– Да! Наш танк горел не раз. А при взятии нашими войсками Берлина активизировались панцерфаустники. Стреляли они по нашим танкам отовсюду: из подвалов и окон, с крыш и из руин зданий. Но это нас не останавливало, мы рвались вперёд – знали, что впереди нас ждёт долгожданная победа! Прекращали бой только с наступлением ночи. Только темнота удержала нас от дальнейшего продвижения. Мы уже видели впереди Рейхстаг. Хотелось мира, победы, скорее увидеть родных. Однажды устроились мы в брошенном доме, зажгли свечи и начали есть. Скоро услышали мы тихое мяукание – это был кот, а с ним появился мальчишка-подросток, лет четырнадцати. Был он чумазый, голодный и испуганный. На нём были порванная солдатская куртка и шорты. Он что-то быстро сказал по-немецки и поднял руки. Мы его за наш стол усадили, дали ему еды и кота накормили. Мы смотрели на него и молчали, даже про еду забыли. Видно, в ту минуту каждый вспомнил дом, родителей, детей, братьев… Я принёс из танка свой баян, с которым не расставался все четыре года войны. За песнями, воспоминаниями и рассказами мы так и встретили рассвет…

Утром бои начались с новой силой. Артиллерия стреляла снарядами непрерывно. Небо стало красным от битой кирпичной пыли, а воздух – вновь горьким и едким от пороховых газов. Вперёд мы продвинулись не более ста метров. Когда ехали мы по узкой улочке, в наш танк сбоку попал огромный снаряд. Как будто адским жаром обдало меня, и страшная боль, как стрела, пронзила всё моё тело – я потерял сознание. Очнулся я уже в госпитале. Помню, медсестра, по голосу слышу, молодая такая, взяла меня за руку, радуется и взволнованно говорит:

– Товарищ капитан, победа! Победа! Германия капитулировала. Скоро домой вернётесь, встретитесь с родными!

Я чувствую – на глазах у меня повязка, и ничего не вижу! Совершенно ничего не вижу! Потом наш механик рассказал, что нашу машину подбил из панцерфауста тот самый мальчишка, которого мы в тот вечер нашли в доме и накормили. У него и панцерфауст был запрятан в том доме, в котором накануне мы провели ночь.
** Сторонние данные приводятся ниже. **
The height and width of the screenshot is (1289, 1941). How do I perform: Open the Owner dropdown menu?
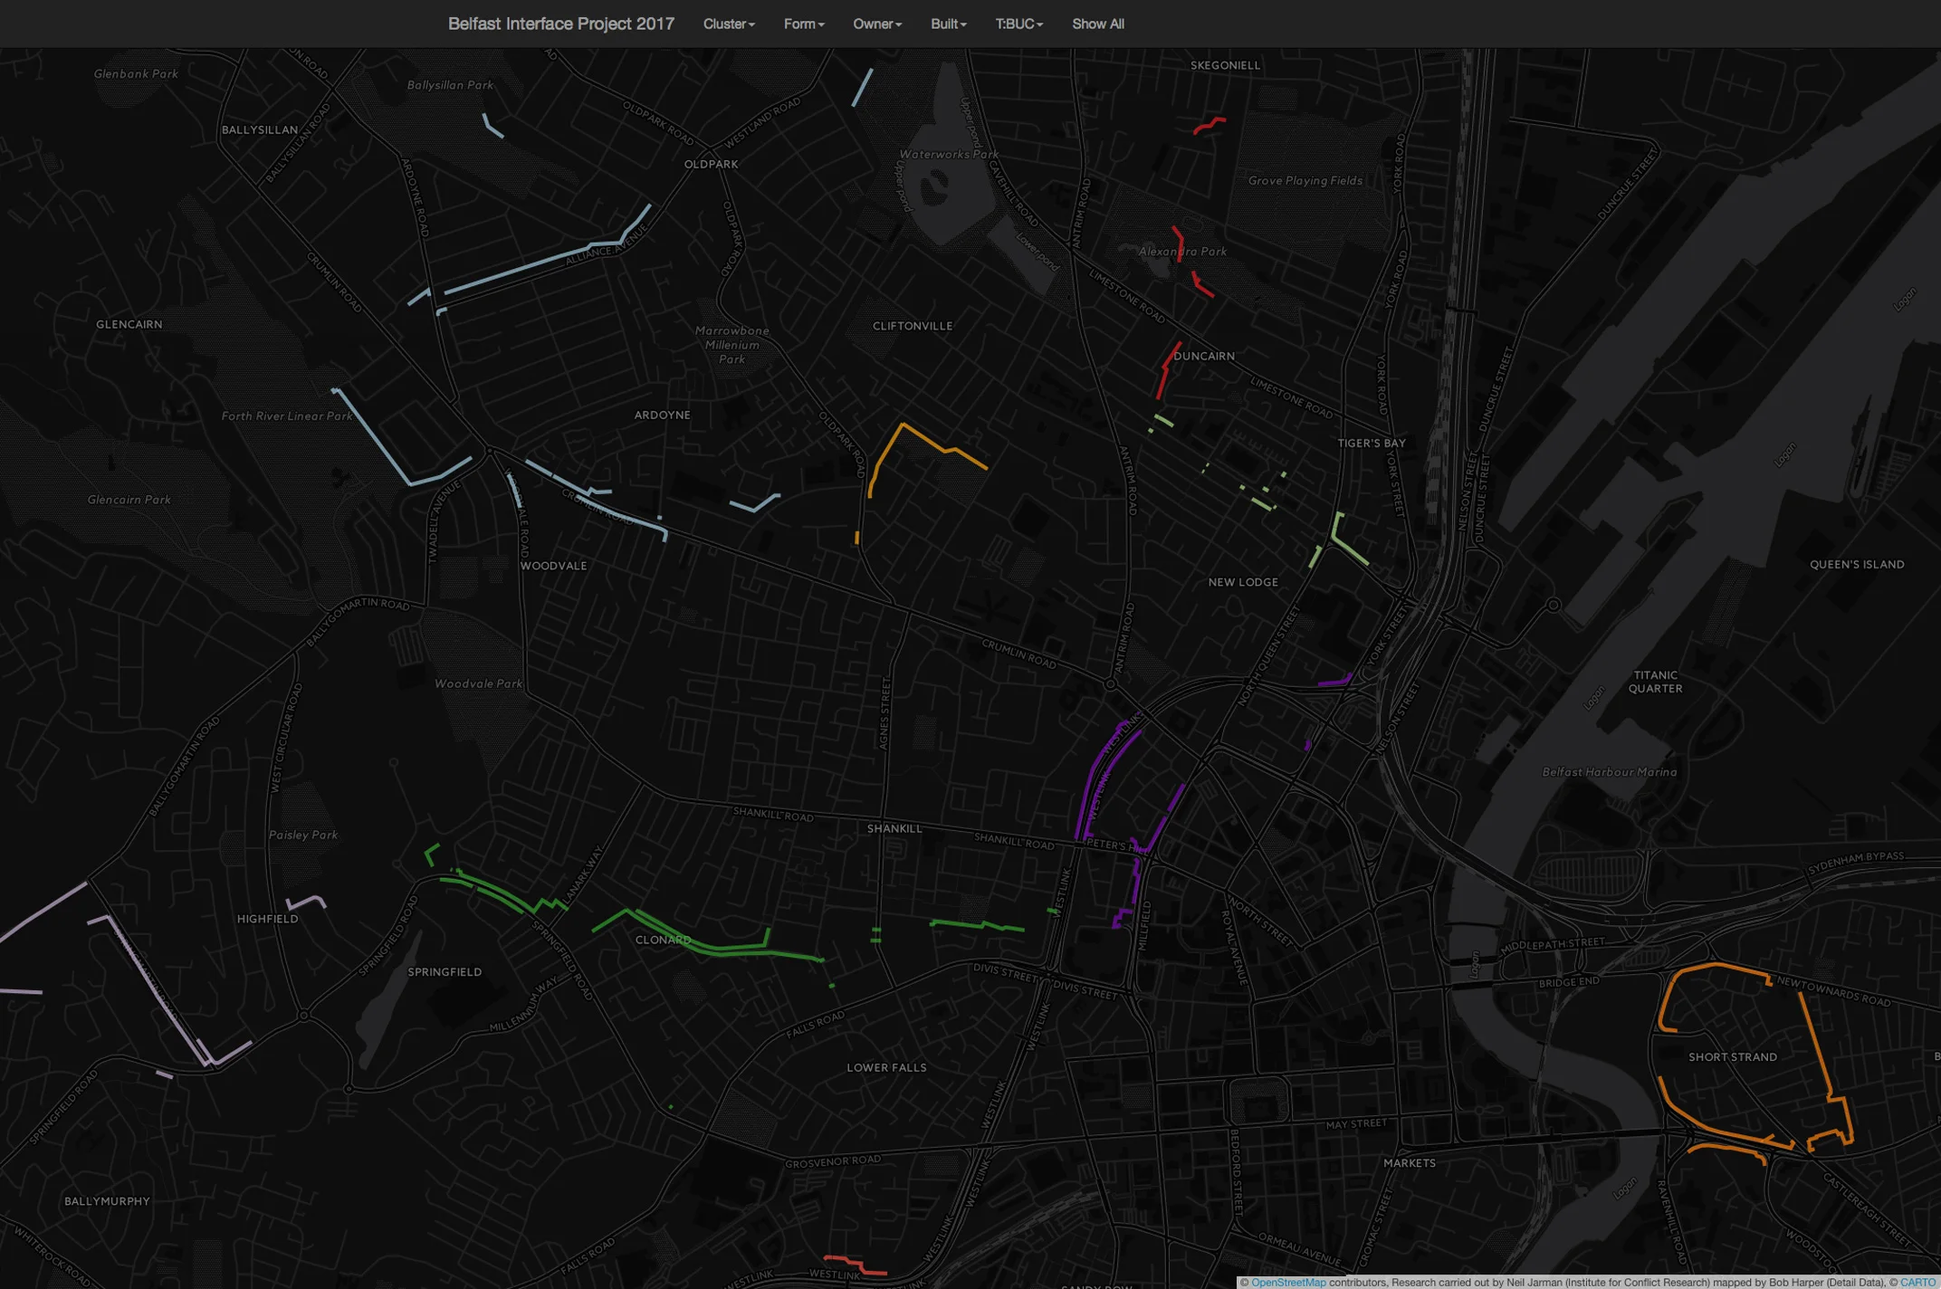point(876,24)
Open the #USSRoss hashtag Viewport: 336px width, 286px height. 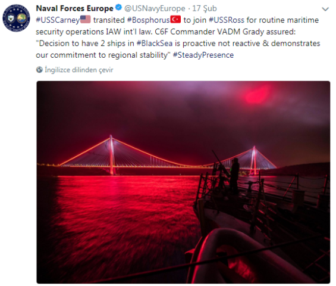tap(227, 20)
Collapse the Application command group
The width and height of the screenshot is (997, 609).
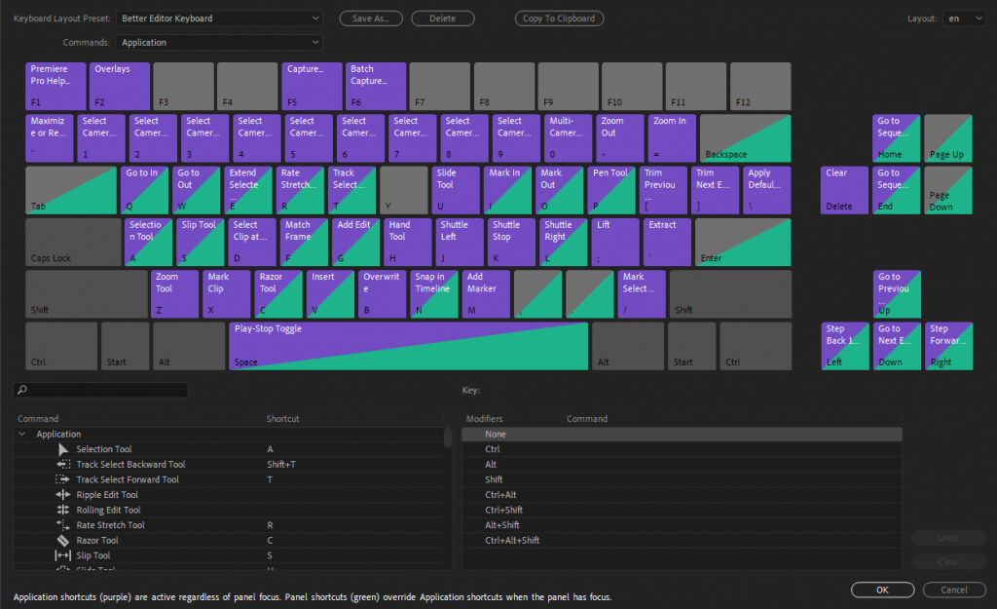tap(21, 435)
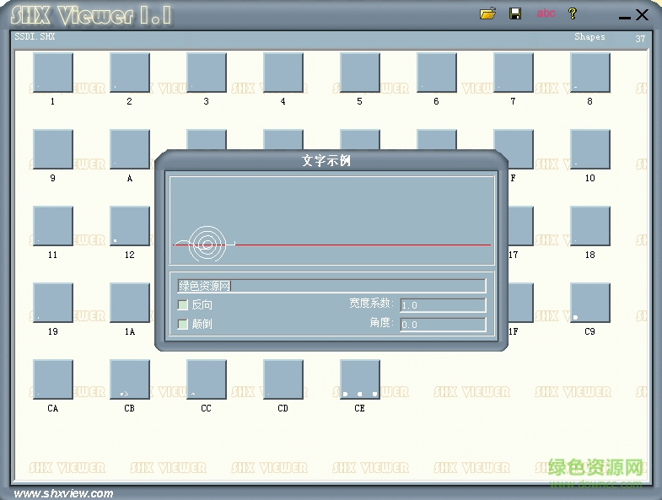Select shape thumbnail 5
662x500 pixels.
(x=360, y=73)
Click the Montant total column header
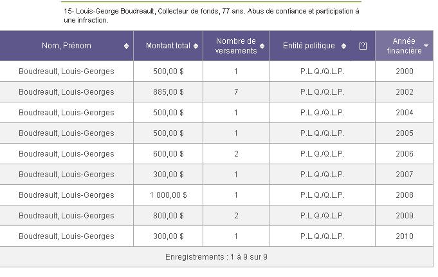The width and height of the screenshot is (438, 277). coord(168,46)

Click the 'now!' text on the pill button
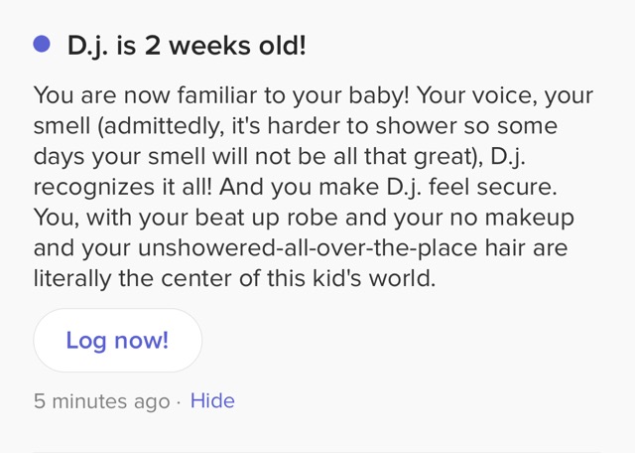(141, 340)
На поправку я пошёл быстро, только зрение навсегда потерял. Мои боевые товарищи часто навещали меня в госпитале. Скоро и мой баян был в целости и сохранности доставлен сюда. Скоро в палате заиграла музыка, собирая половину госпиталя.
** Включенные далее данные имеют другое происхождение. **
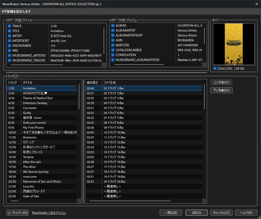Select file '05 トラック 5.flac' row

(x=114, y=108)
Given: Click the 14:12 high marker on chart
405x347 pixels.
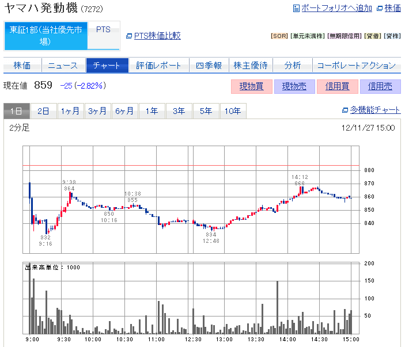Looking at the screenshot, I should [300, 180].
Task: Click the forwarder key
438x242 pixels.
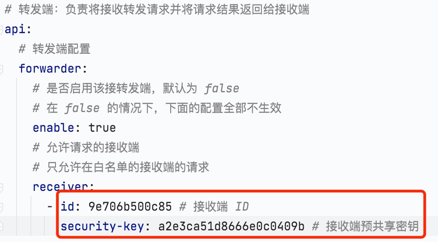Action: [50, 69]
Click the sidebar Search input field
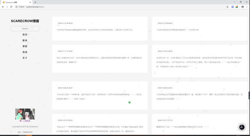250x136 pixels. point(25,29)
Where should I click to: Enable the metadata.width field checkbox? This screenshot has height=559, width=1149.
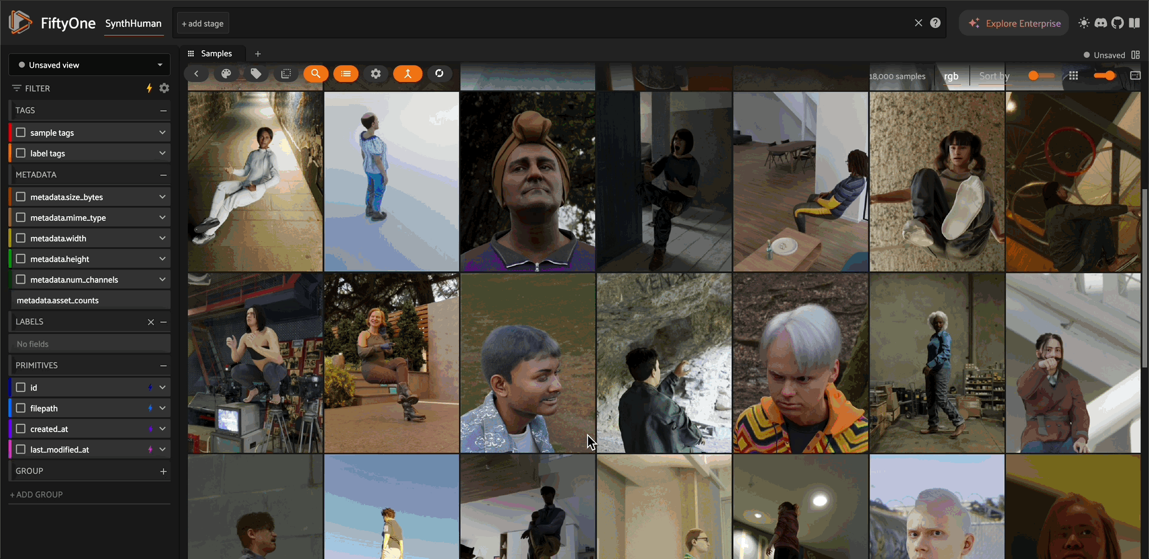coord(21,238)
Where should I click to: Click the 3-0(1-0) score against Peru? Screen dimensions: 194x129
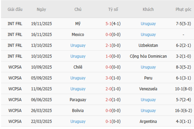point(113,78)
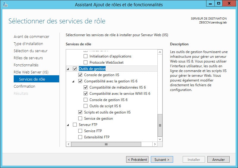The height and width of the screenshot is (168, 238).
Task: Click the wizard icon in title bar
Action: pyautogui.click(x=5, y=4)
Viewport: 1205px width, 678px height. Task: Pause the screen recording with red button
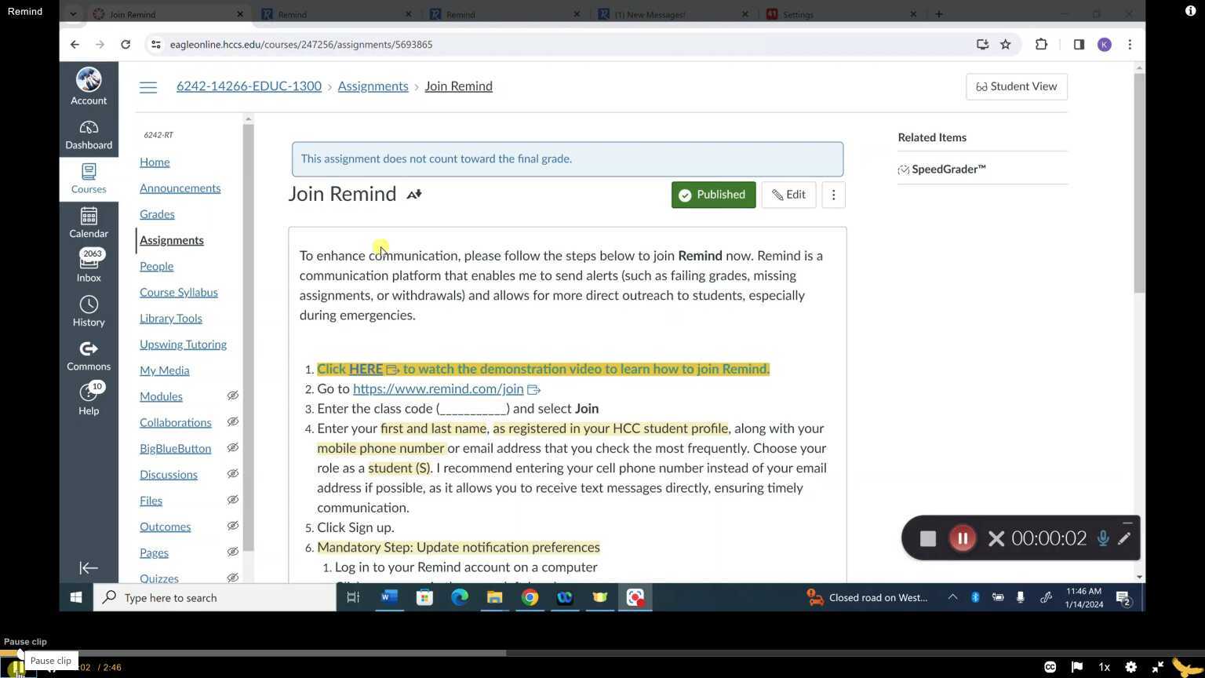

То, что я ослеп, была для меня трагедия – ведь я музыкант, и перед войной закончил Московскую консерваторию. От осознания свой слепоты хотелось плакать. И начали мне в голову всякие мрачные мысли приходить: «Ну, кому я теперь нужен? Слепой с обожжёнными глазами и душой!». Думал, думал и вдруг понял: нужен я своим родителям и друзьям. Вернулся я в наш родной город в июле 1945 года и решил для себя: «Нет! Не для того я воевал четыре года в танке, чтобы как слепой крот, безмолвно рыть землю и ждать своего конца. Я ведь человек!». И начал заново учиться ходить, писать и играть на фортепиано. Слух у меня обострился: слышу каждый шорох. Узнал, где и как можно научиться читать и писать, используя рельефно-точечную систему. Изобрёл её Луи Брайль, француз, ему было всего пятнадцать лет, когда потерял зрение. Он разработал специальный шифр, где для изображения букв используются шесть точек. Представляешь, шесть точек! Это и буквы, и цифры, и ноты, и знаки препинания! Продавливаю шильцем бумагу – пишу – и оставляю на ней бугорки. «Писать» приходится с обратной стороны листа. Текст пишется справа налево, затем страница переворачивается, и текст читается слева направо! Так я писать и читать научился заново. А за взятие Берлина наш экипаж был награждён орденом Красной Звезды, а мне Орден Отечественной войны первой степени дали. Вот и вся моя жизнь.